Sunday, January 27, 2008

The recession is in.

I'm not quite sure what to make of this statistic that Google searches dropped month by month for October, November and December of last year. The article mentions that normally searches drop around Christmas, but I don't consider October and November to be 'around Christmas'. And I am not aware of another search engine that is taking that kind of market share from Google.

Some are saying a recession started late last year, and something has definitely gotten both the Fed and Administration motivated to stimulate the economy in a hurry.

I suspect this statistic is telling us something important.

Investor's Business Daily: Even Vaunted Google Ad Business Susceptible To Recession.

[If you can't view that, also available at CNNMoney.]


Some evidence suggests a search slowdown. The average number of daily Google searches in the U.S. fell from 4.4 million in October to 4.2 million in November to 4 million last month, says Nielsen.

The average number of topic searches per user also dipped, falling to 37.9 in December from 40.8 in November, Nielsen says.

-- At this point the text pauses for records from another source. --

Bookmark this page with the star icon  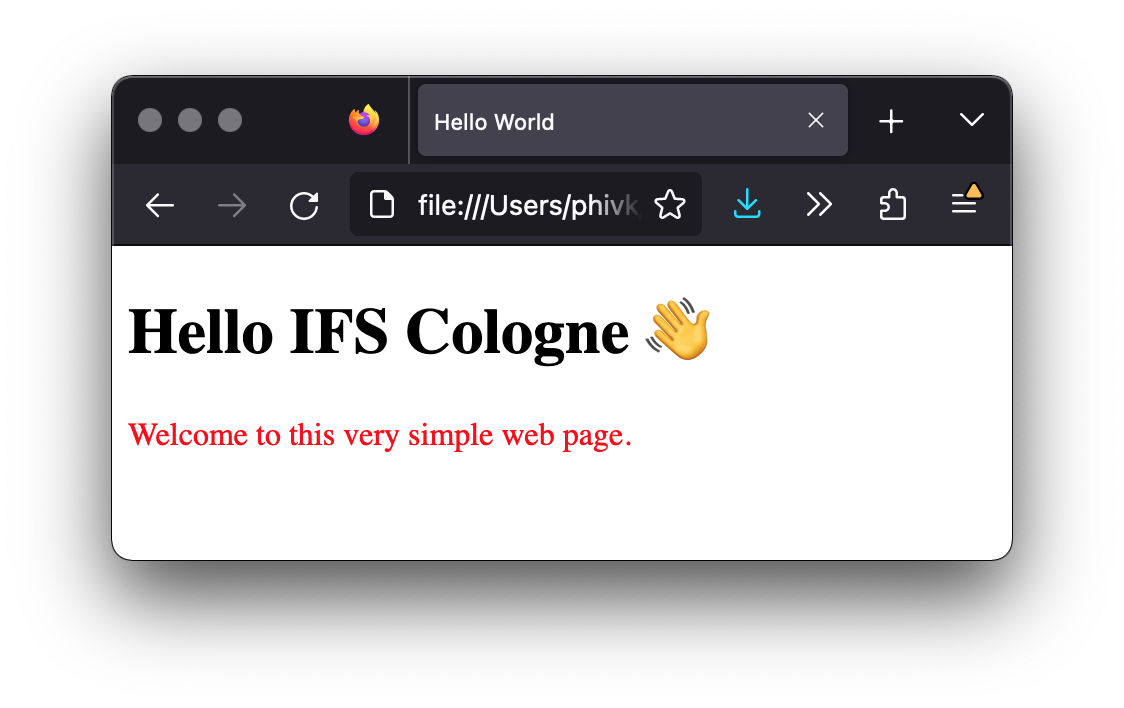point(670,205)
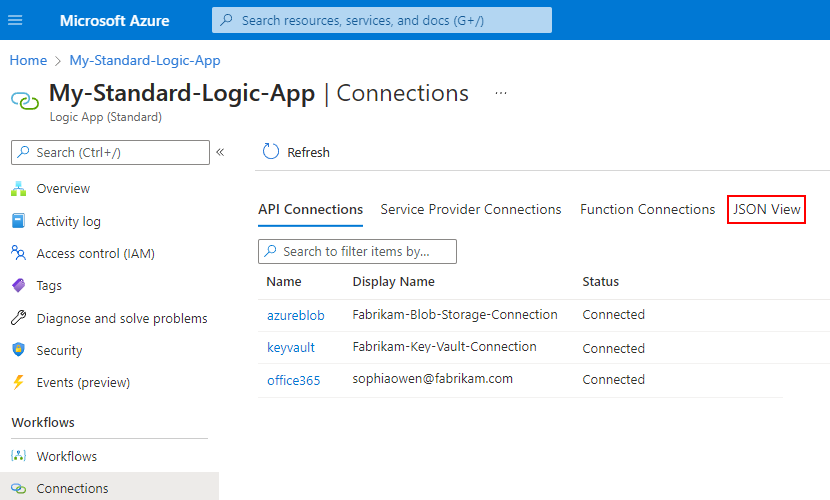
Task: Open the azureblob connection link
Action: click(x=295, y=315)
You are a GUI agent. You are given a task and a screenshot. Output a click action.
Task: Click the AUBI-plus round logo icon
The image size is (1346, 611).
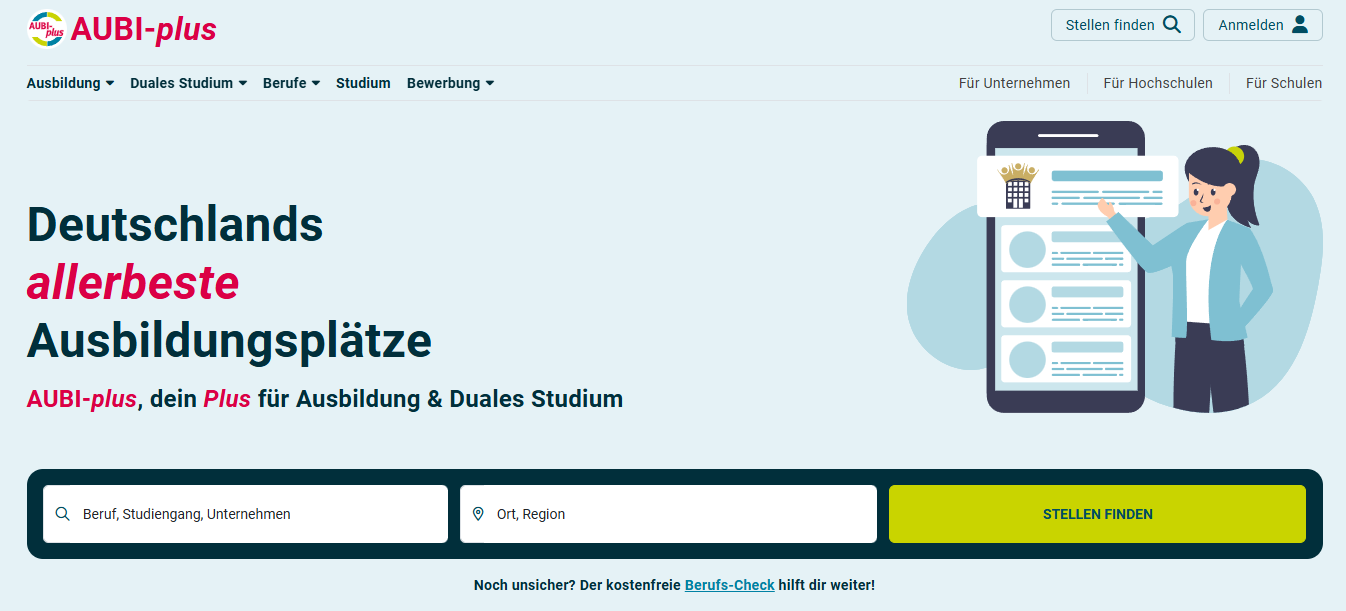[x=46, y=29]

Analysts say it's too early to make much of these figures, since search activity typically falls around Christmas, but a continued decrease in search traffic likely will mean consumers are buying fewer products online, Parr says.


Reading a bit more about search and Nielsen's work, it seems there may be two factors that confound this bit of data [I think here of the quote about 'lies, damned lies, & statistics'..].

One, Microsoft appears to have taken a bit (a small bit) of market share away from Google in December via the giveaway of trinkets.

Two, Nielsen apparently changed their methodology for rating search share in.... October. Since the data cited above begins in October, this means the data could be suspect.

The observation though, is about the trend of lower searches and I can't find a statistic on overall searches. But I did find an article and search data provider (Comscore) that indicates that a related item, paid search, decelerated recently. (See 'Why Google Got Crushed Today'.) So the general theme is alive.

I'd also highlight this observation about the shipping index:

Financial Post: What could rattle Canada?


One statistic stood out. The Baltic Dry index, a composite index of shipping costs for dry bulk items such as cement, sugar and coal, posted record drops two days running.

Having lost 20% last week, the index is now down 42% from its November peak.

"The recent collapse in the Baltic Dry Index ... is a warning sign that the commodity boom could be about to come to an abrupt end," warned Julian Jessop, chief international economist at Capital Economics in London in a note.

The index is considered a good proxy for global growth, although it must be pointed out the declines last week were magnified by disruptions as a Brazilian miner cancelled 30 large cargoes of iron ore in a pricing wrangle with China.